Material provided
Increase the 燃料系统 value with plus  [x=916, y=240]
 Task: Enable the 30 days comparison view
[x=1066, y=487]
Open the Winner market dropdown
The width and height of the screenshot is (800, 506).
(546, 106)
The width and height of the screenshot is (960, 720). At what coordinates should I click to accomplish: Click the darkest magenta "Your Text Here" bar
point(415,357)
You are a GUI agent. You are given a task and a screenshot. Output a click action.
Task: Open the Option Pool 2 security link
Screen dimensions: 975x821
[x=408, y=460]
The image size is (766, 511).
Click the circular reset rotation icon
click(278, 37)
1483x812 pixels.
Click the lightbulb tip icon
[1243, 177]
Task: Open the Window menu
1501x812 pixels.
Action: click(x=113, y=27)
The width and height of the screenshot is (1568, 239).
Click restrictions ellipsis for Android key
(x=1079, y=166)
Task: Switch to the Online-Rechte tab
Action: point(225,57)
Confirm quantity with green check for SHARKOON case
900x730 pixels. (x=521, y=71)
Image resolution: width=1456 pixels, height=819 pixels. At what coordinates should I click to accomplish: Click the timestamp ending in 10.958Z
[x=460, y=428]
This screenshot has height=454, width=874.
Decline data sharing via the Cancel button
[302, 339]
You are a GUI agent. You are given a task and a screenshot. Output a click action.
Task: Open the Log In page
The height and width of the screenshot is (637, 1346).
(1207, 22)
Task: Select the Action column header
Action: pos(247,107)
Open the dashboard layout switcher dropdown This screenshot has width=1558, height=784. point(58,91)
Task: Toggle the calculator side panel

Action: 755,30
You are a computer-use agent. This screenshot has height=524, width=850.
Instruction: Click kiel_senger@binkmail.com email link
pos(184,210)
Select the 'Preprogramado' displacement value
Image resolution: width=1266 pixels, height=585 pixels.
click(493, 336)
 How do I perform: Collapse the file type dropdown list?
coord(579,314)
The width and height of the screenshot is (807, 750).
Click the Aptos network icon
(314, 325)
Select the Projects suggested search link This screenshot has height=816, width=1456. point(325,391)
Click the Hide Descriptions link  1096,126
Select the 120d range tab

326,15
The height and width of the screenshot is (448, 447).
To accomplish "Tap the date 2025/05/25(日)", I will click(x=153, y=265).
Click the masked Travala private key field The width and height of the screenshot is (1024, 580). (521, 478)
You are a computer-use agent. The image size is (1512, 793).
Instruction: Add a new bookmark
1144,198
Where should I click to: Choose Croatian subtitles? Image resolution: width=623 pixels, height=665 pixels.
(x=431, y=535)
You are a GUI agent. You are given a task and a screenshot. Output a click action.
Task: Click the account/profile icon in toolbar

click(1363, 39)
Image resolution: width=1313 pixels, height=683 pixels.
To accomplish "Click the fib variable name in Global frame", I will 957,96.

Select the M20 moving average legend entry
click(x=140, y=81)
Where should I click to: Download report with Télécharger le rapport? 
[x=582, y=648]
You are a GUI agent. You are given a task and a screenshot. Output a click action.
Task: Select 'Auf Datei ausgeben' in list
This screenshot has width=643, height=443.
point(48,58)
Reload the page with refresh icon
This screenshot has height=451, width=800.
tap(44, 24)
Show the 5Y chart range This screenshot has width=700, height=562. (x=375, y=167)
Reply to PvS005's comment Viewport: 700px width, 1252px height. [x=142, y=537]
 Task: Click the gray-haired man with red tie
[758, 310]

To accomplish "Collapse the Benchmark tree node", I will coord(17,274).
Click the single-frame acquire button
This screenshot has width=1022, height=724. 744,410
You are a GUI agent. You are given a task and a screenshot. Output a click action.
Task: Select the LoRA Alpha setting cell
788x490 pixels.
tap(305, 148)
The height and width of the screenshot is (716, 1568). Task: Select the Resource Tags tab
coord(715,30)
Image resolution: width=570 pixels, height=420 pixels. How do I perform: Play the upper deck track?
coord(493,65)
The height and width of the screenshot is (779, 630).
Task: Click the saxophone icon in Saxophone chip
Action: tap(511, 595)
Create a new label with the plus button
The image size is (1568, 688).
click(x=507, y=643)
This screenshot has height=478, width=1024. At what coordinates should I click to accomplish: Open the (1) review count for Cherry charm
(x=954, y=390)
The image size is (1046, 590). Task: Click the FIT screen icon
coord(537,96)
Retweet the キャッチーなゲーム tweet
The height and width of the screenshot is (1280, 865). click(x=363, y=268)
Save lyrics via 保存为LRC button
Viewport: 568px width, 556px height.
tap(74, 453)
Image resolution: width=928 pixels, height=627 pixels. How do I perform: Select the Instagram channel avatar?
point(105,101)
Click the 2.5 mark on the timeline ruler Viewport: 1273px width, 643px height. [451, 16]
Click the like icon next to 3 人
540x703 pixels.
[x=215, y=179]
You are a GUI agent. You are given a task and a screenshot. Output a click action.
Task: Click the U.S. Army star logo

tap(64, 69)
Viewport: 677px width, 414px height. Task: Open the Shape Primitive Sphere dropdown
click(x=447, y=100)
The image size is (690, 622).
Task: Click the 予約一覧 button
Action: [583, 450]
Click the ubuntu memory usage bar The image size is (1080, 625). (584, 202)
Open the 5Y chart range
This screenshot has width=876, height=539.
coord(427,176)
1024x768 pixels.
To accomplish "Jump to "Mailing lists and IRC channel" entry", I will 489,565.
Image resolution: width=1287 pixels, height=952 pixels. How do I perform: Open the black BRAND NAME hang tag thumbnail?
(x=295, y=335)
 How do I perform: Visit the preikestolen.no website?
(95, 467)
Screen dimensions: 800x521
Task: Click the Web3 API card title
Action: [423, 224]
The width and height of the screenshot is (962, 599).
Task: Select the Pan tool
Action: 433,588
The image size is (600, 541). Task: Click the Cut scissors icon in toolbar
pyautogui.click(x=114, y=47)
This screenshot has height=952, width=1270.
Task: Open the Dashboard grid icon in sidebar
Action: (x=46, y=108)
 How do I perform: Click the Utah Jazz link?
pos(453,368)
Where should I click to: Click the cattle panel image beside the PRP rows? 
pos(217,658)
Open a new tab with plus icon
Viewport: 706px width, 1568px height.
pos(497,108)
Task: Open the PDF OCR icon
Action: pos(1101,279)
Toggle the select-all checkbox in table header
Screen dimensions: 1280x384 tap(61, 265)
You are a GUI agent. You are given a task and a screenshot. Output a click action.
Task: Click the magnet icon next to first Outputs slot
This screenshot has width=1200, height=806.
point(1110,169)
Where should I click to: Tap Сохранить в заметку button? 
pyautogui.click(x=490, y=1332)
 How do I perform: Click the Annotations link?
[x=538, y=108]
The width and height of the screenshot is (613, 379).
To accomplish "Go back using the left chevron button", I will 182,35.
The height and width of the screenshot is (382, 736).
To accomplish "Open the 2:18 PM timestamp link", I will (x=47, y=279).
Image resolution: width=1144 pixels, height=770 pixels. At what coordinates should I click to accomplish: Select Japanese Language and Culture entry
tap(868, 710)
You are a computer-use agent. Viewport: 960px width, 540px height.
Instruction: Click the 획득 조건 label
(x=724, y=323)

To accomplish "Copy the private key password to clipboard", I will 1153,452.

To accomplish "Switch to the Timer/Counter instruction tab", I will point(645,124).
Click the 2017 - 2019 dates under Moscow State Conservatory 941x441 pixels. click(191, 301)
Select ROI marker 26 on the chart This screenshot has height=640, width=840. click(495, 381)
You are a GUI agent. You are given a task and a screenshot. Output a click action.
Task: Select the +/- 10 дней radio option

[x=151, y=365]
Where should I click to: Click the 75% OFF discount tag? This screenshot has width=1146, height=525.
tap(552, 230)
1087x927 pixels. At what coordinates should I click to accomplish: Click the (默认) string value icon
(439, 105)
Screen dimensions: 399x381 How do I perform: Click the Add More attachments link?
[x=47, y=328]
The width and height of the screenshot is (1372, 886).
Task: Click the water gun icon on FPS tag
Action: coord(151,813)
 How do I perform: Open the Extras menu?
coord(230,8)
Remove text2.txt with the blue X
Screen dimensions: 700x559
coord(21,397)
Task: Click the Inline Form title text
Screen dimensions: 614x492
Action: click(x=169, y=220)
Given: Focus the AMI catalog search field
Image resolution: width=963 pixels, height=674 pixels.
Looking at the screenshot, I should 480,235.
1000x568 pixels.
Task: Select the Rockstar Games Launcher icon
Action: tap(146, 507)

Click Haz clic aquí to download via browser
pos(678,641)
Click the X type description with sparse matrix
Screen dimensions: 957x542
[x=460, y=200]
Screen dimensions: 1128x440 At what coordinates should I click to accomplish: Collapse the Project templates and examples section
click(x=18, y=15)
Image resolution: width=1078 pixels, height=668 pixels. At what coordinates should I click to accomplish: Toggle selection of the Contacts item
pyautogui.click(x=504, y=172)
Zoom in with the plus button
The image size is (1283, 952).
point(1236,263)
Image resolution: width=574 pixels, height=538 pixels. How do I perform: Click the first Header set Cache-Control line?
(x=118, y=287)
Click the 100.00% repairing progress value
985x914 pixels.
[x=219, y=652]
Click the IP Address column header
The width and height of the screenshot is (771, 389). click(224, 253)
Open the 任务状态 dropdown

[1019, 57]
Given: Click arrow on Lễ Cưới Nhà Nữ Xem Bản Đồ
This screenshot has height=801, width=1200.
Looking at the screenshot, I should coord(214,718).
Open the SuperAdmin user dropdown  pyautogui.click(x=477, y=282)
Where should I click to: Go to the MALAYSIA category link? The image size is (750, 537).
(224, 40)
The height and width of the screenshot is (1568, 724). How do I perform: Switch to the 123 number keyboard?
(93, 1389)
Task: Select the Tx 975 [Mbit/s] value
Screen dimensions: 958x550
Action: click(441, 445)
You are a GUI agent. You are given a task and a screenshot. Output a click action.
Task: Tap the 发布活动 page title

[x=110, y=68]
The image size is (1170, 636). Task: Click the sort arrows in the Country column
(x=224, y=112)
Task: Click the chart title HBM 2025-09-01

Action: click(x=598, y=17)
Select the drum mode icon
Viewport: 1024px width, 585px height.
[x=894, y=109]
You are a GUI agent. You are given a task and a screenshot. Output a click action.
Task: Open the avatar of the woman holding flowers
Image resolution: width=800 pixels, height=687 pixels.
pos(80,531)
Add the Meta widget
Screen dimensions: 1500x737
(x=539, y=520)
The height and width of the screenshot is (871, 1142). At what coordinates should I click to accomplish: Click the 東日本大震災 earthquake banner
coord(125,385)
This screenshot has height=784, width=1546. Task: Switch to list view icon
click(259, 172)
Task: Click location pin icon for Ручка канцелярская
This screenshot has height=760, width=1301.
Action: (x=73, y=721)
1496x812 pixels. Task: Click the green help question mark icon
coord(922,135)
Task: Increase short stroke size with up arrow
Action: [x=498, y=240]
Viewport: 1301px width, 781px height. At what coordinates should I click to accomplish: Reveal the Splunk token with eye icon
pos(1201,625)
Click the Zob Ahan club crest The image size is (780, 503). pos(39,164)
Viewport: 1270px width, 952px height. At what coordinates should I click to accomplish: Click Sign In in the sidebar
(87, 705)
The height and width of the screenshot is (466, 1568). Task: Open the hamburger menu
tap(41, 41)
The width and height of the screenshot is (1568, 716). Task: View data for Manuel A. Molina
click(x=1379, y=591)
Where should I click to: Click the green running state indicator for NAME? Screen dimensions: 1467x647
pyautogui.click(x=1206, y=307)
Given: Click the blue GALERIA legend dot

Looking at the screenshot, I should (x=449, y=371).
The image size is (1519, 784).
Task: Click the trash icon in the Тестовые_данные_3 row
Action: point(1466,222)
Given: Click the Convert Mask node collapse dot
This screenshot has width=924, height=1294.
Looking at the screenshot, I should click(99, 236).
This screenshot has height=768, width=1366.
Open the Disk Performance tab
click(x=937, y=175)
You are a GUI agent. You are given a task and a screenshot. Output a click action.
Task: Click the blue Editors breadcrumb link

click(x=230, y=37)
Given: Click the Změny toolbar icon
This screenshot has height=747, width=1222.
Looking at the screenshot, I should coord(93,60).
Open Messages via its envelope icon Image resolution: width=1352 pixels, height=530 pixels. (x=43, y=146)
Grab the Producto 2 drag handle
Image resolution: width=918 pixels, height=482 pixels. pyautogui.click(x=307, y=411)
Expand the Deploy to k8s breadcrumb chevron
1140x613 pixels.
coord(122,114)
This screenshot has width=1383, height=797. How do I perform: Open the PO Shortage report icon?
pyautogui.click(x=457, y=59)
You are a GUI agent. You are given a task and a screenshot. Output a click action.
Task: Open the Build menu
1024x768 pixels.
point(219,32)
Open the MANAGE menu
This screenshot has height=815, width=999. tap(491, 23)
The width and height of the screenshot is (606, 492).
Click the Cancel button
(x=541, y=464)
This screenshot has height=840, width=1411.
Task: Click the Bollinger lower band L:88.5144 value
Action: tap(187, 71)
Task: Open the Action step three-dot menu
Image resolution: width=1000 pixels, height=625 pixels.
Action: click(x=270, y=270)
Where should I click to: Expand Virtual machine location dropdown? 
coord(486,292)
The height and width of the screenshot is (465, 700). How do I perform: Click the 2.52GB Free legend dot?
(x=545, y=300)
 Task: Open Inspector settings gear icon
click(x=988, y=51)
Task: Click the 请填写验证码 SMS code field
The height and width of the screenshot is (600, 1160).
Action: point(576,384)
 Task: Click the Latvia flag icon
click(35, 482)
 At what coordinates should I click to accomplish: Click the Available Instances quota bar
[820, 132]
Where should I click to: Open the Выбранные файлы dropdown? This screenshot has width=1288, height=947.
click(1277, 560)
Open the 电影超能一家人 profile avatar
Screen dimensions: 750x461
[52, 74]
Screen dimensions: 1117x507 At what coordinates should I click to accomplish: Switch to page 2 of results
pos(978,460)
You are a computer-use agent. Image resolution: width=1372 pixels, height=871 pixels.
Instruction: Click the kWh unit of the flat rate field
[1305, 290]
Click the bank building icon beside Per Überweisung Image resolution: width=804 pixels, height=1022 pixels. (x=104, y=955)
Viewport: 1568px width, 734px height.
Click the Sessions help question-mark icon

Work order
Taking the entries above, write out exactly each line from the one holding "Click the Aptos network icon" to the one holding "Task: Select 'Auf Datei ausgeben' in list", both included, and stop there.

Written answer
Click the Aptos network icon
(314, 325)
Select the Projects suggested search link This screenshot has height=816, width=1456. point(325,391)
Click the Hide Descriptions link  1096,126
Select the 120d range tab

326,15
The height and width of the screenshot is (448, 447).
To accomplish "Tap the date 2025/05/25(日)", I will click(x=153, y=265).
Click the masked Travala private key field The width and height of the screenshot is (1024, 580). (521, 478)
You are a computer-use agent. The image size is (1512, 793).
Instruction: Add a new bookmark
1144,198
Where should I click to: Choose Croatian subtitles? Image resolution: width=623 pixels, height=665 pixels.
(x=431, y=535)
You are a GUI agent. You are given a task and a screenshot. Output a click action.
Task: Click the account/profile icon in toolbar

click(1363, 39)
Image resolution: width=1313 pixels, height=683 pixels.
To accomplish "Click the fib variable name in Global frame", I will 957,96.

Select the M20 moving average legend entry
click(x=140, y=81)
Where should I click to: Download report with Télécharger le rapport? 
[x=582, y=648]
You are a GUI agent. You are given a task and a screenshot. Output a click action.
Task: Select 'Auf Datei ausgeben' in list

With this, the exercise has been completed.